Service Spec: notification-service
What this service is
A queue consumer. It has no HTTP API (except a /health endpoint). It listens to the notifications BullMQ queue and sends emails, stores in-app notifications, and fires outbound webhooks.
It never decides when to notify. core-api decides that and enqueues the job. This service only executes the send.
Tech stack
- Runtime: Node 20
- Language: TypeScript (strict mode)
- Queue consumer:
bullmqWorker - Email:
resendSDK (primary), fallback-ready interface - Database: Prisma (to write in-app notifications to DB)
- Redis:
ioredis(BullMQ connection)
Folder structure
apps/notification-service/
├── src/
│ ├── main.ts # start worker + health server
│ ├── worker.ts # BullMQ Worker setup
│ ├── processors/
│ │ ├── send-email.ts
│ │ ├── send-in-app.ts
│ │ └── trigger-webhook.ts
│ ├── templates/
│ │ ├── otp.ts
│ │ ├── application-status.ts
│ │ ├── job-posted.ts
│ │ ├── verification-approved.ts
│ │ ├── verification-rejected.ts
│ │ └── announcement.ts
│ ├── plugins/
│ │ ├── redis.ts
│ │ └── prisma.ts
│ └── health.ts # minimal Fastify server just for /health
├── Dockerfile
├── tsconfig.json
└── package.jsonQueue setup
// worker.ts
import { Worker } from 'bullmq';
const worker = new Worker(
'notifications',
async (job) => {
switch (job.name) {
case 'send-email': return processSendEmail(job.data);
case 'send-in-app': return processSendInApp(job.data);
case 'trigger-webhook': return processTriggerWebhook(job.data);
default: throw new Error(`Unknown job type: ${job.name}`);
}
},
{
connection: redisConnection,
concurrency: 10, // process up to 10 jobs simultaneously
limiter: {
max: 100,
duration: 1000, // max 100 jobs/sec (Resend rate limit headroom)
},
}
);
worker.on('failed', (job, err) => {
console.error(`Job ${job?.id} failed:`, err.message);
// dead-letter: after 3 retries, job moves to failed queue (BullMQ built-in)
});Job types and payloads
send-email
interface SendEmailJob {
tenantId: string;
to: string | string[];
template: EmailTemplate;
data: Record<string, any>; // template-specific variables
replyTo?: string;
cc?: string[];
}
type EmailTemplate =
| 'otp'
| 'application-submitted'
| 'application-status-changed'
| 'job-posted'
| 'verification-approved'
| 'verification-rejected'
| 'announcement'
| 'cycle-enrollment'
| 'event-reminder'
| 'debarment-notice';send-in-app
interface SendInAppJob {
tenantId: string;
userId: string;
title: string;
body: string;
link?: string; // deep link to relevant page
type: 'info' | 'success' | 'warning' | 'action_required';
}
// Writes to `notifications` table in DB. Frontend polls or uses SSE.trigger-webhook
interface TriggerWebhookJob {
tenantId: string;
url: string;
secret: string; // HMAC-SHA256 signing key
event: string; // e.g. "application.status_changed"

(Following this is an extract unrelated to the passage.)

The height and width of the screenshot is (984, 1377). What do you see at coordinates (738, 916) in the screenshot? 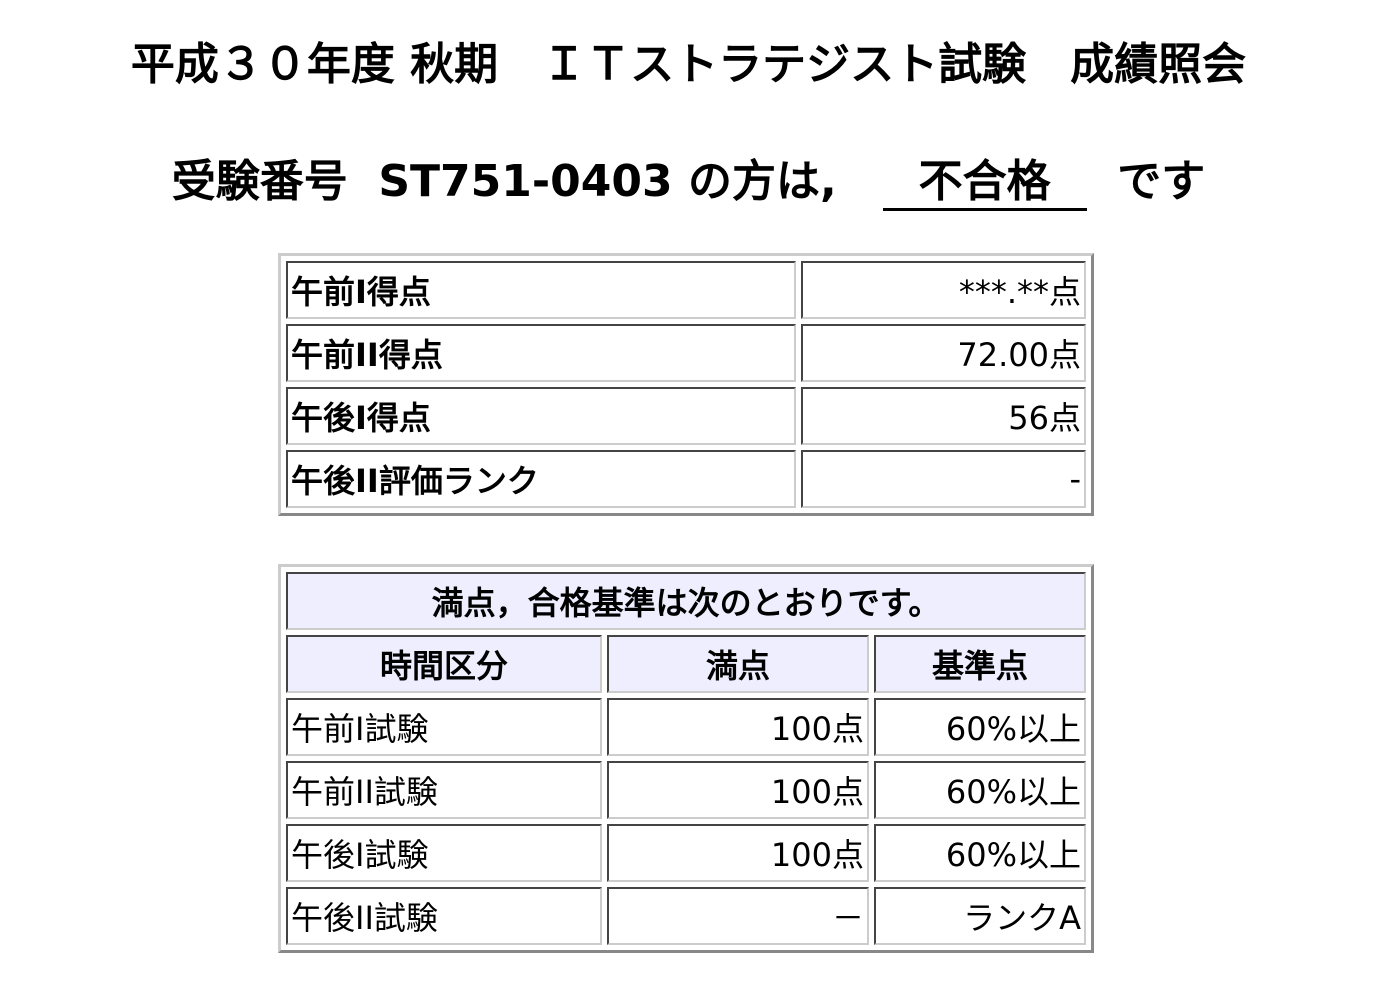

payload: Record<string, any>;
retryCount?: number;
}
// Signs payload with HMAC-SHA256, POSTs to url
// Verifies 2xx response, else BullMQ will retryEmail templates
All templates are TypeScript functions returning { subject, html, text }. No external template engine — keep it simple.
// templates/otp.ts
export function otpTemplate(data: { otp: string; expiryMinutes: number; tenantName: string }) {
return {
subject: `Your ${data.tenantName} login code`,
html: `
<p>Your one-time login code is:</p>
<h1 style="letter-spacing: 0.3em">${data.otp}</h1>
<p>Expires in ${data.expiryMinutes} minutes. Do not share this code.</p>
`,
text: `Your login code is ${data.otp}. Expires in ${data.expiryMinutes} minutes.`
};
}Retry strategy
BullMQ handles retries automatically. Config per job type:
// Defined in packages/queue/src/jobs.ts (shared with core-api)
export const emailJobOptions = {
attempts: 3,
backoff: { type: 'exponential', delay: 2000 }, // 2s, 4s, 8s
removeOnComplete: { age: 86400 }, // keep completed jobs for 24h
removeOnFail: { age: 604800 }, // keep failed jobs for 7 days
};
export const webhookJobOptions = {
attempts: 5,
backoff: { type: 'exponential', delay: 5000 }, // 5s, 10s, 20s, 40s, 80s
removeOnComplete: { age: 3600 },
removeOnFail: { age: 604800 },
};Health check
Minimal Fastify server on port 4001:
GET /health → { status: "ok", queueDepth: N, workerActive: true }queueDepth = number of jobs currently waiting in queue (fetched from BullMQ). Alert if this grows above 1000 (means worker is falling behind).